As we stand here on the threshold of another national election year, it’s appropriate to turn to the legendary book by the late Dr. Spencer Johnson. Who Moved My Cheese? tells the story of four characters who ate only one thing: cheese.
Every day, all four characters went to a specific place in their world – a maze – where they found cheese. The first two were not picky about their cheese, nor where they found it – it was just food they found in a place. Then, one day – you guessed it – somebody moved their cheese. These two unfinicky fromage finders immediately began looking for the new place where cheese was being put.
The expectations of the second two characters in Johnson’s story were different; to them, cheese represented more than food. They had allowed themselves to become defined by not only the specific kind of cheese that they had always found but also by that specific place in the maze. To them, this combination was more than nourishment – it represented their self-esteem, success, and happiness. It was who they were. You’ve heard of being hidebound? Well, you might say these two were cheesebound (my term, not Johnson’s). Of course, being cheesebound wasn’t a problem until – right again – somebody moved their cheese.
In his legendary book (and film), Paradigms: The Business of Discovering the Future, futurist Joel Barker defines a paradigm as a set of rules that 1) establishes/defines boundaries, and 2) promotes behavior that helps you to be successful when operating within those boundaries. Barker says paradigms, whether institutionally codified or deeply personal, can be useful until there’s a shift – a paradigm shift. Which is exactly what happened to the four characters when somebody moved their cheese. But instead of looking for new cheese like their two maze-mates, the second two were so heavily invested in the old paradigm – “this is the place where we get our cheese” – that they put their survival in jeopardy.
Johnson’s cautionary tale, and the two sides of Barker’s paradigm coin, apply to all parts of life, but especially politics and business.
For generations, like the characters in Johnson’s story, Democrats and Republicans each showed up at the same place in their political maze where they’d always found the cheese they liked. But like the second two characters, both parties defined themselves by the cheese they found in their specific spots, and they found success by operating within the rules of their political paradigm.

━━━━━━━━━━━━━━━━

### Work order 1
In the cheese essay, what three things did the cheese represent to the second two characters?
### Work order 2
Copy out the cheese essay word for word, everything from "Johnson’s cautionary tale, and" down to "their political paradigm.".
### Work order 3
Please extend the cheese essay, picking up right after its last sentence.

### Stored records
━━━━━━━━━━━━━━━━

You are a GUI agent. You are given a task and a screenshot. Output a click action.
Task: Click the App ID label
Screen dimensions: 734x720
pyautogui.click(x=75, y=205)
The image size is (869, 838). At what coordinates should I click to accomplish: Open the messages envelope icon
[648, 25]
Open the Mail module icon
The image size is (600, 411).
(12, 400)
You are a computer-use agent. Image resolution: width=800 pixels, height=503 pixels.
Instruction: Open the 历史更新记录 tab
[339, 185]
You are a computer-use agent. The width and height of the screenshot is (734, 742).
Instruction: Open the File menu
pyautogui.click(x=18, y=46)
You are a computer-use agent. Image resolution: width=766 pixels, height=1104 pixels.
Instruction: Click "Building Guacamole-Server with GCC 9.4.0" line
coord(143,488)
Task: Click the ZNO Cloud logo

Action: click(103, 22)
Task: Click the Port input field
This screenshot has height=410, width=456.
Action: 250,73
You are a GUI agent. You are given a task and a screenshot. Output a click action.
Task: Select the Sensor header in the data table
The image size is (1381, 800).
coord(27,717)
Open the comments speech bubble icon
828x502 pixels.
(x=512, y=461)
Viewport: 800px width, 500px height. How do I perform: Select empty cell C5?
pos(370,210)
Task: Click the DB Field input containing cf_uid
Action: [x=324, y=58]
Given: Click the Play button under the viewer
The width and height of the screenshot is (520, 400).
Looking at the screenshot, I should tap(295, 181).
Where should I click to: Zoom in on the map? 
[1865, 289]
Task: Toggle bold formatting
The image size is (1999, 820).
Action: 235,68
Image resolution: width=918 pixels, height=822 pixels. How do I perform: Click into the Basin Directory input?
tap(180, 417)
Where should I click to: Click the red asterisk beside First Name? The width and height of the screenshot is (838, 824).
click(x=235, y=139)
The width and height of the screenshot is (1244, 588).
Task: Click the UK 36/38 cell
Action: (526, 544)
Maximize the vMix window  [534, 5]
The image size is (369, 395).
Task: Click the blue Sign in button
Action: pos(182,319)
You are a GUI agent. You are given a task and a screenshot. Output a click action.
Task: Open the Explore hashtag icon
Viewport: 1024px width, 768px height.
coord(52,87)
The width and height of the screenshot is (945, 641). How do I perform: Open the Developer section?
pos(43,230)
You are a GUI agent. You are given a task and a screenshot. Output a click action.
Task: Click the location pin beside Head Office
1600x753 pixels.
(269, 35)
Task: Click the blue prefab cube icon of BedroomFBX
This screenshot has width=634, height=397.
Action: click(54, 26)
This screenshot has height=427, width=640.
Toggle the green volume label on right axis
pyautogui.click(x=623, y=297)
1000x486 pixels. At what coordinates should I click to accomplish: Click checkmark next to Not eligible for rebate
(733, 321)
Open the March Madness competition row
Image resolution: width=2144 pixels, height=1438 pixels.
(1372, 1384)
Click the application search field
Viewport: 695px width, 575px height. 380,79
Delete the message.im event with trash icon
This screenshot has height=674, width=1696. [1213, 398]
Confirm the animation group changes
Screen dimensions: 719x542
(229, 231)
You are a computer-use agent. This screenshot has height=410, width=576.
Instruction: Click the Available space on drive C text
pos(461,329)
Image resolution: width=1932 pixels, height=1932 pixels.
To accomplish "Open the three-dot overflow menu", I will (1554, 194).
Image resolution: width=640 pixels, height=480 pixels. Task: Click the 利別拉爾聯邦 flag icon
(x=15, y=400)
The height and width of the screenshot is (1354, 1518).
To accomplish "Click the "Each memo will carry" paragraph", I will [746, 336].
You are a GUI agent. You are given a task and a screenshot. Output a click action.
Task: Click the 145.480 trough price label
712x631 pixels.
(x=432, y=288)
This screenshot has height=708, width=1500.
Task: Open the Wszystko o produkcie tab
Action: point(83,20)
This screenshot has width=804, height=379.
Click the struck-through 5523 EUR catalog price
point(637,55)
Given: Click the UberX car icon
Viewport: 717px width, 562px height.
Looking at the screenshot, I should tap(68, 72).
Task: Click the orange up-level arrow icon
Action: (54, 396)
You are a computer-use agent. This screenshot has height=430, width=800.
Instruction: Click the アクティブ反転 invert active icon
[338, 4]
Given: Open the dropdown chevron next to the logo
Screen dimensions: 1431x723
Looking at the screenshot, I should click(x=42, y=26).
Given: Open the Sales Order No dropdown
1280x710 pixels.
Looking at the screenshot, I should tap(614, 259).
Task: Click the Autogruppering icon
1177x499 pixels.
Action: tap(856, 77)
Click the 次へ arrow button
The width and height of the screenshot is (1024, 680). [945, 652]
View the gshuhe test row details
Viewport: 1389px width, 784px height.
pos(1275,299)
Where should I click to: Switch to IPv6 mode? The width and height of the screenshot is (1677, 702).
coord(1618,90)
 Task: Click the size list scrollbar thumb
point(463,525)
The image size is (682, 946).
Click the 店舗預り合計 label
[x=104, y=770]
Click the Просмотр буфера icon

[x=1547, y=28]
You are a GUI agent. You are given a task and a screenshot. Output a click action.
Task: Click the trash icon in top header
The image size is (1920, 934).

━━━━━━━━━━━━━━━━

### Task result 1
Self-esteem, success, and happiness.

### Task result 2
Johnson’s cautionary tale, and the two sides of Barker’s paradigm coin, apply to all parts of life, but especially politics and business.
For generations, like the characters in Johnson’s story, Democrats and Republicans each showed up at the same place in their political maze where they’d always found the cheese they liked. But like the second two characters, both parties defined themselves by the cheese they found in their specific spots, and they found success by operating within the rules of their political paradigm.

### Task result 3
But then, somebody moved their cheese.
In the third decade of the 21st century, the electorate is moving the political cheese. The cheesebound members of both parties will double-down on past practices and rhetoric – their paradigm – in a futile attempt to hold on to their old cheese, rather than taking action to find the new stuff. In his book, Johnson said: “Old beliefs do not lead you to new cheese.”
Ultimately, the election victors this November will be like the first two characters in Johnson’s story: They won’t define themselves by the old cheese in the old location. Instead, they will look for, find and earn the new cheese, which is now in a new place, moved there by the current electorate with third-decade-of-the-21st-century expectations. Johnson says, “Movement in a new direction helps you find the new cheese.”
We should take a lesson from the clinic that both political parties are putting on this year. Winners in the marketplace this year, and politicians in November, will be those who understand, accept and adjust to avoid the wages of being cheesebound. In your business, the new cheese you find in the new place is a product of the evolving expectations of your customers. And like the electorate, your customers are moving cheese – and paradigms are shifting – all over the marketplace.
Joel Barker says, “When a paradigm shifts, everything goes back to zero.” Your small business cannot afford for its leader to become cheesebound, and wind up holding a goose egg.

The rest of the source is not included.